## start Task input

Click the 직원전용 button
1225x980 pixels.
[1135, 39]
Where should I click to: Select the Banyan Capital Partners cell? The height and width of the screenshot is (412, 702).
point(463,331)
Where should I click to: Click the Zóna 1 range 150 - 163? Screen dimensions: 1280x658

## end Task input

* **What you should do**
Copy out all of the records again, putting "Where do I click to" in place of every "Where should I click to" and keeping everything else the same.

* **Written answer**
Click the 직원전용 button
1225x980 pixels.
[1135, 39]
Where do I click to: Select the Banyan Capital Partners cell? The height and width of the screenshot is (412, 702).
point(463,331)
Where do I click to: Click the Zóna 1 range 150 - 163? Screen dimensions: 1280x658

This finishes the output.